Случилось несчастие, и мельники перестали смеяться. Они хлопотали около Васьки, стараясь его поднять. Виктор стоял вверху, глядел испуганными глазами на парнишку и громко ругался, Его охватило раскаяние.

-- В больницу его скорее надо!-- кричал он сверху,-- из-за вас пропал парнишка!

Возле мельницы стояло много мужиков, приехавших с помолом. Мельники предложили отправить Васютку с попутчиками. Парень ревел, садясь на дровни. Мужики громко обсуждали случившееся и ворчали на мельников:

-- Эти молодцы кого угодно в грех введут, соблазнили парнишку, дураки косолапые.

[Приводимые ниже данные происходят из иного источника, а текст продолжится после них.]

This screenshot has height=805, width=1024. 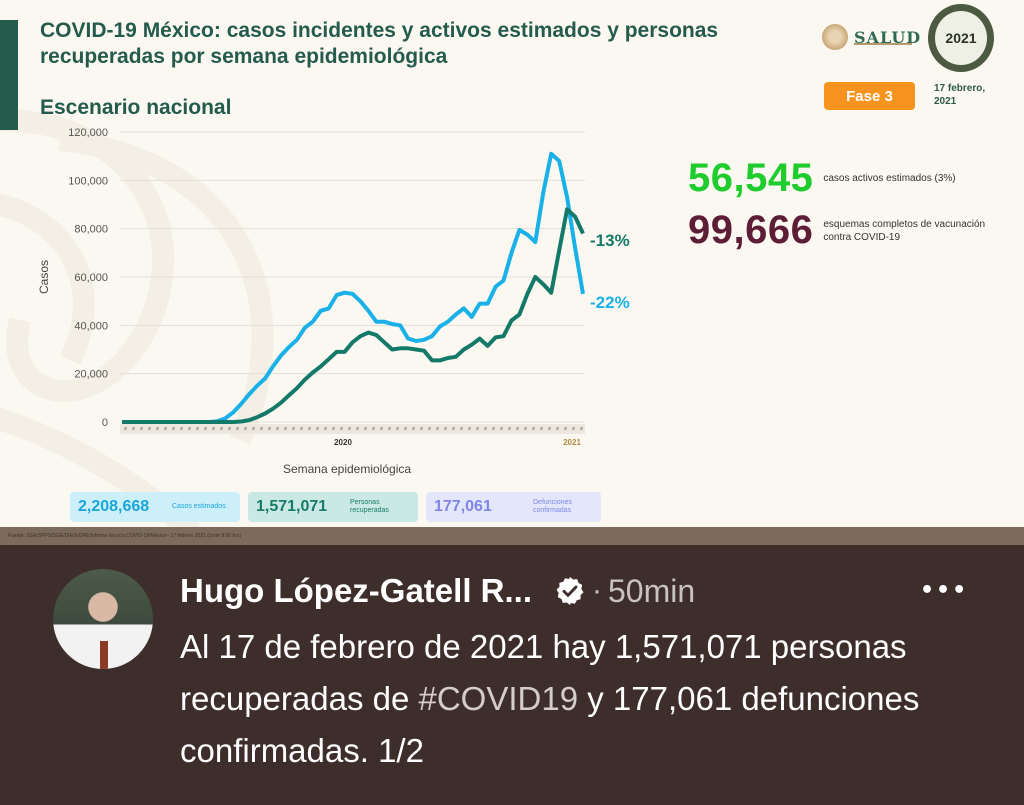 What do you see at coordinates (835, 37) in the screenshot?
I see `mexico-seal-icon` at bounding box center [835, 37].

Мельникам неприятно это слышать, они оправдывались и бранили Виктора.

-- Над тобой пошутили, а ты чего? -- сказал Платоха сердитым голосом.

-- Ты совсем изуродовал парня,-- мрачно заметил Мишка.

Виктор стоит на срубе и громко сморкается.

-- Постарше себя не шути, я вам не ровесник!-- ответил он веско и проводил тяжелым взглядом отъезжающие дровни. Он бы с удовольствием увидел на дровнях вместо Васютки которого-нибудь из мельников. Борода его оставалась желтою от гороховой муки, он напрасно отряхивал ее руками, она пропылилась насквозь. Ее нужно хорошенько промыть и расчесать гребнем. Сегодня суббота и дома топится баня, он так и сделает.

Виктор работает и перебрасывается с мужиками отрывистыми фразами. Ему стыдно за свою вспыльчивость,-- пострадал парень. Он бранит мельника и слова его тяжело падают сверху на головы мужиков.

-- Он каждый день возит из усадеб добро, посадили кота караулить мясо.

Мужики скребут под шапками и вздыхают.

-- Не знаем, что и будет,-- говорят они,-- рядом в волости рубят лес, а здесь у этого дьявола и бревна не выпросишь.

-- Ежели бы я здесь не работал, и у меня был хлеб, я не поглядел бы на мельника и навозил бы себе бревен на избу и дров на два года!-- говорит Виктор.

-- Вчера поехали демонские, а он накрыл их, составил протокол и отобрал у них топоры.

-- Дураки деминские, не могли его долбануть обухом,-- бросил сверху Виктор.

-- И чего теперь делается, хотя бы закон какой был, а то ничего не знаешь... Всяко приходится думать... Долбани его дьявола, а за него потом так притянут, только держись! Узнаешь потом учредиловку!-- чешут головы мужики.

-- Война тоже! не знаешь, за что воюешь, одна страда... Кабы не было войны и нужды бы не было...

-- Да, уж эта война! Как воевать, так первого мужика тянут, а как станешь просить земли -- погоди, да потом, да что учредиловка скажет, может еще с выкупом! Водят нашего брата за нос. С выкупом! А где деньги на выкуп? Выкупит, пожалуй, мельник, а нам не на что выкупать.

-- Кто придет с войны, пожалуйте к богачам в работники -- вот тебе и земля!-- говорит Виктор, постукивая топором.